Please reproduce, exactly as given, the lines running from the start of the data to the line containing "Image resolution: width=1024", inclusive, and omit the pictures.

▶ **Material for the task**
%%

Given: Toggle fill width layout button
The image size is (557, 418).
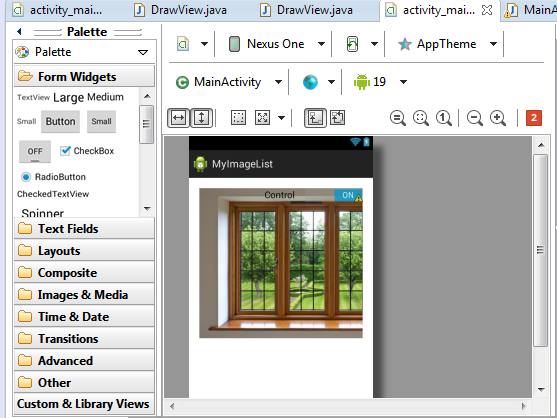Looking at the screenshot, I should [x=178, y=118].
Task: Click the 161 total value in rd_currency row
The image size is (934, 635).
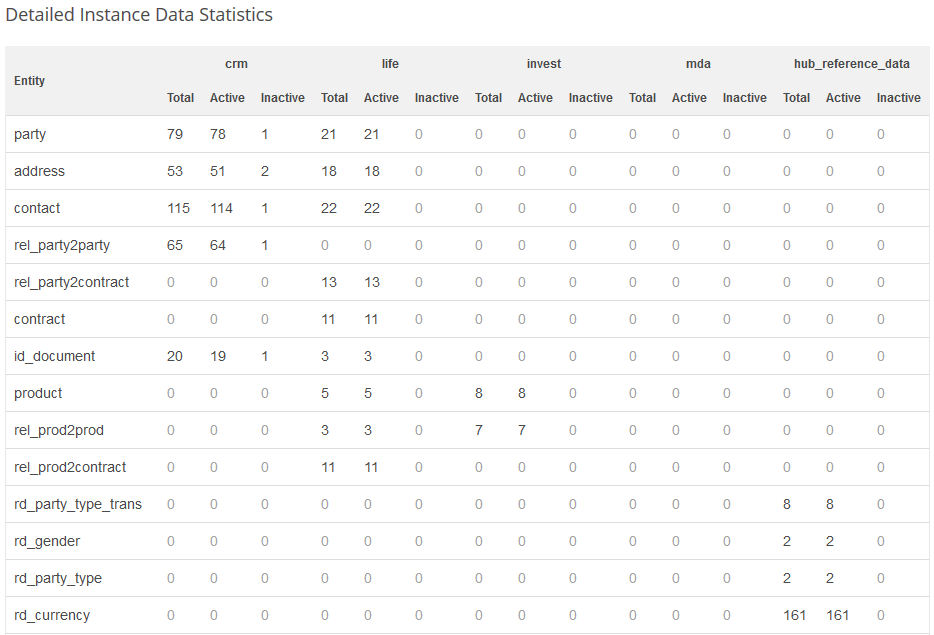Action: (795, 615)
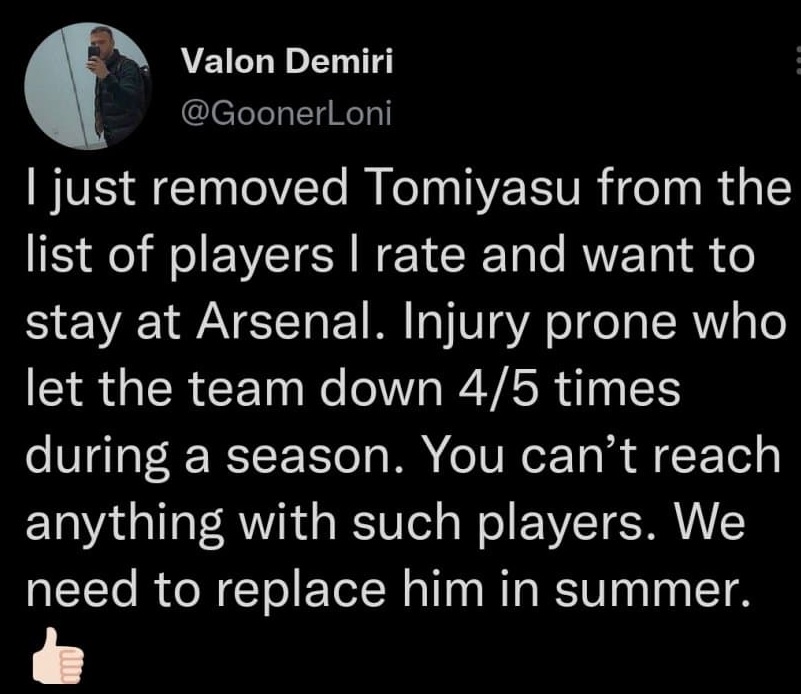Click the phone in the profile photo

point(94,53)
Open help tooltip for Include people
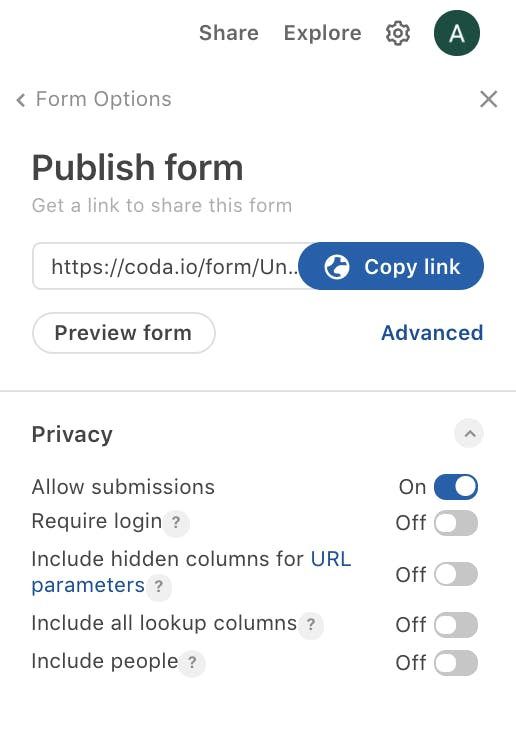The height and width of the screenshot is (746, 516). point(192,662)
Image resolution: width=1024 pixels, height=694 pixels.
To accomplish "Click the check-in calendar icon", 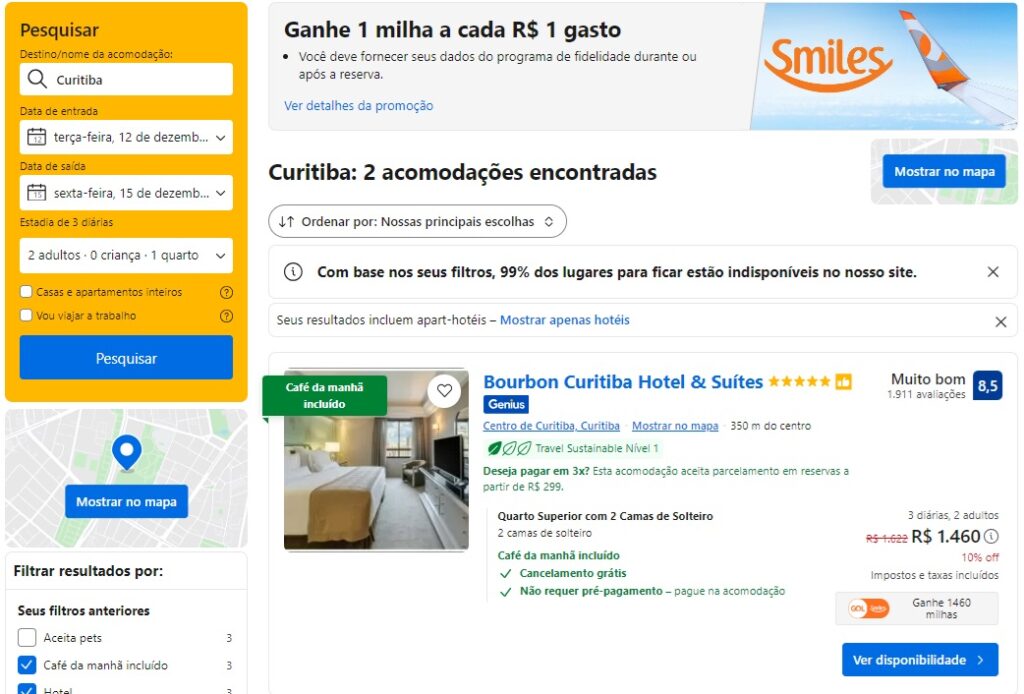I will pyautogui.click(x=37, y=137).
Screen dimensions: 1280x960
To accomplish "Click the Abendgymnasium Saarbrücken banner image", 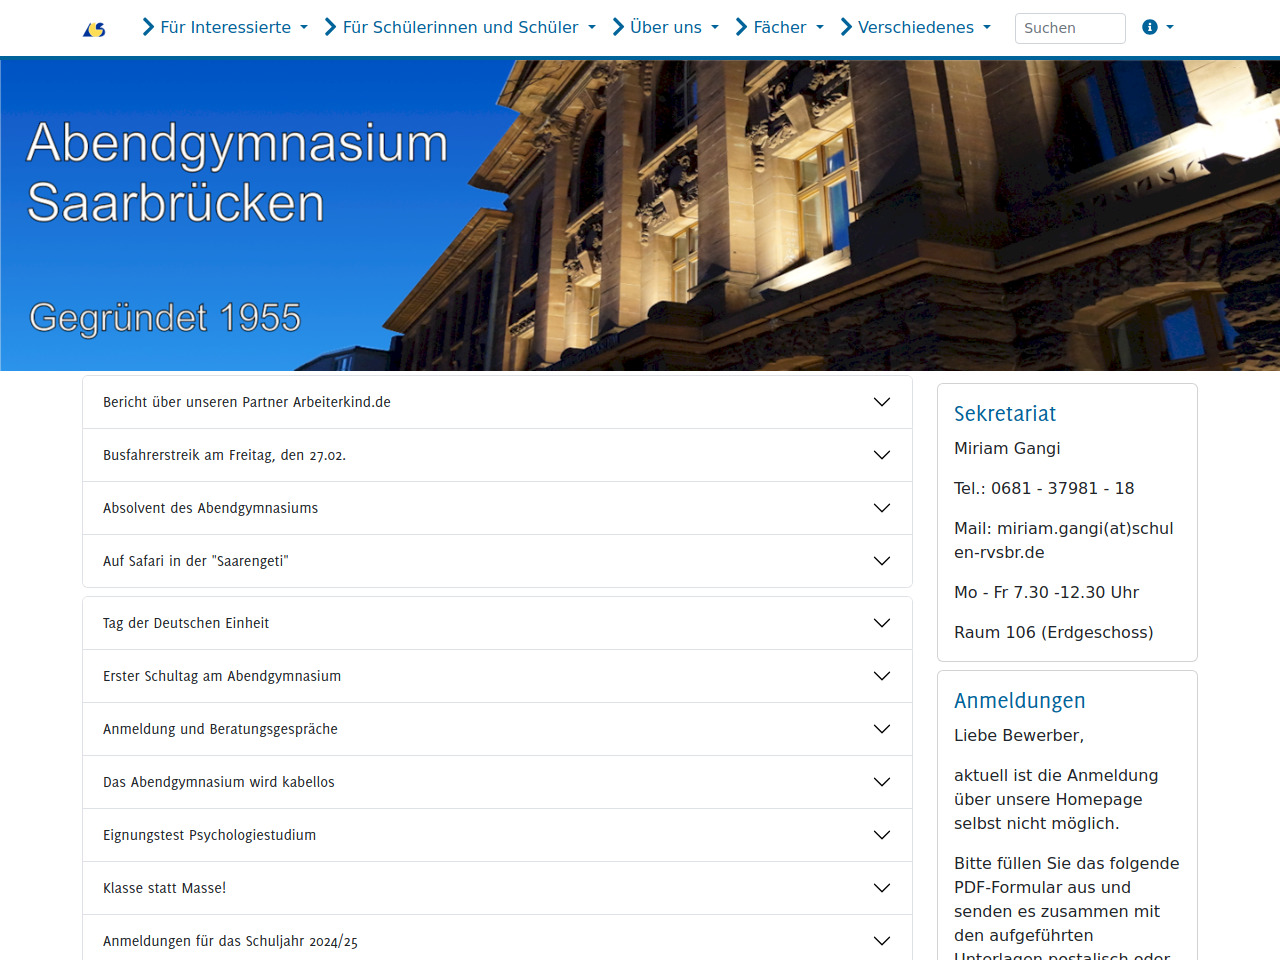I will (640, 215).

%%

▶ **Completed exercise**
Given: Toggle fill width layout button
The image size is (557, 418).
Looking at the screenshot, I should [x=178, y=118].
Task: Click the 161 total value in rd_currency row
The image size is (934, 635).
Action: (795, 615)
Click the phone in the profile photo

point(94,53)
Open help tooltip for Include people
The height and width of the screenshot is (746, 516). point(192,662)
Image resolution: width=1024 pixels, height=694 pixels.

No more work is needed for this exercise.